The task -> Among the lines below, copy exactly those from the one with "This screenshot has width=1151, height=882." through the one with "Tap the silver", counting both ends.

[Saved entries]

-*-

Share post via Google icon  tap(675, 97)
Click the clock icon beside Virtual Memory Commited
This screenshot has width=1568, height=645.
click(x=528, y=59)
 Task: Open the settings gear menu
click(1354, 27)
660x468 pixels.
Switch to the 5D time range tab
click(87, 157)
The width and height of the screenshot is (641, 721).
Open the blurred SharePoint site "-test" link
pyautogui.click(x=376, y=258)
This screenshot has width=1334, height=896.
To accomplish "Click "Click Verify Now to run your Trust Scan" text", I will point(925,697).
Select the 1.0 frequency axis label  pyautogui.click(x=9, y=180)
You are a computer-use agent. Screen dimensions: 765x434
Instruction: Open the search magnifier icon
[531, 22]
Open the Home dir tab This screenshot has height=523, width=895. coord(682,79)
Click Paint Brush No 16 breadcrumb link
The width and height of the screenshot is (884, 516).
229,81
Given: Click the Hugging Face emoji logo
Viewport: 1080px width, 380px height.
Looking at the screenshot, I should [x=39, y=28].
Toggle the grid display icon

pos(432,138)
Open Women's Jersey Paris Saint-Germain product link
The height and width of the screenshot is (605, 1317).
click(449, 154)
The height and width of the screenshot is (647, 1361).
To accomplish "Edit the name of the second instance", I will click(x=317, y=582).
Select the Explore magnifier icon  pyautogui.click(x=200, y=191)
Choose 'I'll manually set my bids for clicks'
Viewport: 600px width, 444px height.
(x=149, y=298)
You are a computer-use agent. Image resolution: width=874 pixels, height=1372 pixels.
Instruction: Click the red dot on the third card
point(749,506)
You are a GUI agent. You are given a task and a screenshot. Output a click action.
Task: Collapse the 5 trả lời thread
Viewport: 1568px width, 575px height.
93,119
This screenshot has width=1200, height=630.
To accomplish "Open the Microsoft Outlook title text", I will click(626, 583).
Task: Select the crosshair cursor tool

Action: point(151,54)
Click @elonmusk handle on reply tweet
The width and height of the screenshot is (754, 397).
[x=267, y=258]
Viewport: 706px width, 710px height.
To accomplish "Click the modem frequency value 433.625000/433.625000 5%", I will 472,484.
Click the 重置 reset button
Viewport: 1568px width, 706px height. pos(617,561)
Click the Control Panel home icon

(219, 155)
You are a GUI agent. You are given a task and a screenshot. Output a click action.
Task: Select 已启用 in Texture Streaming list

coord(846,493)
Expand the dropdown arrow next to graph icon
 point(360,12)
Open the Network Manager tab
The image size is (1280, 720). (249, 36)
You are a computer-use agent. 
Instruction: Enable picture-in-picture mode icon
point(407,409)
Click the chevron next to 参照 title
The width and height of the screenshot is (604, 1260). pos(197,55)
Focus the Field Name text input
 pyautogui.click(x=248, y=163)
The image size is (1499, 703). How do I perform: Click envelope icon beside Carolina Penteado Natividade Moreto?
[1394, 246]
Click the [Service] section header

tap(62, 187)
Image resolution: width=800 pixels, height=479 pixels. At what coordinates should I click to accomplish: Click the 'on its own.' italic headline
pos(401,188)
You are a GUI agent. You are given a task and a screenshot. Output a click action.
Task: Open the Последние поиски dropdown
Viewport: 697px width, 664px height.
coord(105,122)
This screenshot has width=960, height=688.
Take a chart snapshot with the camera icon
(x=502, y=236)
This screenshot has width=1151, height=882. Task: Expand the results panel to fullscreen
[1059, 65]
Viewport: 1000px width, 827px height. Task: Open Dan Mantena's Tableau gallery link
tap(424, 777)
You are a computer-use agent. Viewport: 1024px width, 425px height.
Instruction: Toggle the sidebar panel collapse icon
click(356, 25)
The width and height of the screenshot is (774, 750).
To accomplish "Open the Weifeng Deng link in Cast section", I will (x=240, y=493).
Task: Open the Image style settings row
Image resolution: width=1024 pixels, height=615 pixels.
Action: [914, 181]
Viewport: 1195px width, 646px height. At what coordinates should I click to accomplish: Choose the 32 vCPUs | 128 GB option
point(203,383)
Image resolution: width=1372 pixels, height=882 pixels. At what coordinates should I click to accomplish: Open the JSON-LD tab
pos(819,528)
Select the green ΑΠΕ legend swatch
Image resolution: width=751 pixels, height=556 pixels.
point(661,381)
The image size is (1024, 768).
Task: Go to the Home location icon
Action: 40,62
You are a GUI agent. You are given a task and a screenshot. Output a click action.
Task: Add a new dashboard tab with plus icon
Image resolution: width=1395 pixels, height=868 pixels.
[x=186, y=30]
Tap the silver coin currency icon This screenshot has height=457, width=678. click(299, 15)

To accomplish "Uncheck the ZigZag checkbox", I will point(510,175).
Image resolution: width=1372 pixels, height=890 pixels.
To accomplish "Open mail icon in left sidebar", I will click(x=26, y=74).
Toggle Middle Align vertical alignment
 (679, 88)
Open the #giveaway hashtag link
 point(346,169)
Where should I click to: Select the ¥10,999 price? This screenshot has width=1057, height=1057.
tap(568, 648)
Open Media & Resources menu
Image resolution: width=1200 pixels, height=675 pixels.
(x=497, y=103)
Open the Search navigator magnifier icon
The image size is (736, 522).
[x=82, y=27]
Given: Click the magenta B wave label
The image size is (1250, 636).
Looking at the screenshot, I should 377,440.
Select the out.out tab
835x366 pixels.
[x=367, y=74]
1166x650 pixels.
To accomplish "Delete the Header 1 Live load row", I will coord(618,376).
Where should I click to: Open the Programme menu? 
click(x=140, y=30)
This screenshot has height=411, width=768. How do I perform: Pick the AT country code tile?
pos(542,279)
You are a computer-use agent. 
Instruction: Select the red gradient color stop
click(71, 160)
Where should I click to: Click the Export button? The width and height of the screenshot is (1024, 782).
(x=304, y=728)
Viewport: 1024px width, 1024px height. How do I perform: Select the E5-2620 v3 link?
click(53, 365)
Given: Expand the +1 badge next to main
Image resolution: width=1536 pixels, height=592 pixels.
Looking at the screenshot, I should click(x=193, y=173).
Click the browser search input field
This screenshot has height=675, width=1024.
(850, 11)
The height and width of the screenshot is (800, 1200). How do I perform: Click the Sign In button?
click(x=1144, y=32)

-*-

Answer below ->
This screenshot has width=1151, height=882. Task: Expand the results panel to fullscreen
[1059, 65]
Viewport: 1000px width, 827px height. Task: Open Dan Mantena's Tableau gallery link
tap(424, 777)
You are a computer-use agent. Viewport: 1024px width, 425px height.
Instruction: Toggle the sidebar panel collapse icon
click(356, 25)
The width and height of the screenshot is (774, 750).
To accomplish "Open the Weifeng Deng link in Cast section", I will (x=240, y=493).
Task: Open the Image style settings row
Image resolution: width=1024 pixels, height=615 pixels.
Action: [914, 181]
Viewport: 1195px width, 646px height. At what coordinates should I click to accomplish: Choose the 32 vCPUs | 128 GB option
point(203,383)
Image resolution: width=1372 pixels, height=882 pixels. At what coordinates should I click to accomplish: Open the JSON-LD tab
pos(819,528)
Select the green ΑΠΕ legend swatch
Image resolution: width=751 pixels, height=556 pixels.
point(661,381)
The image size is (1024, 768).
Task: Go to the Home location icon
Action: 40,62
You are a GUI agent. You are given a task and a screenshot. Output a click action.
Task: Add a new dashboard tab with plus icon
Image resolution: width=1395 pixels, height=868 pixels.
[x=186, y=30]
Tap the silver coin currency icon This screenshot has height=457, width=678. click(299, 15)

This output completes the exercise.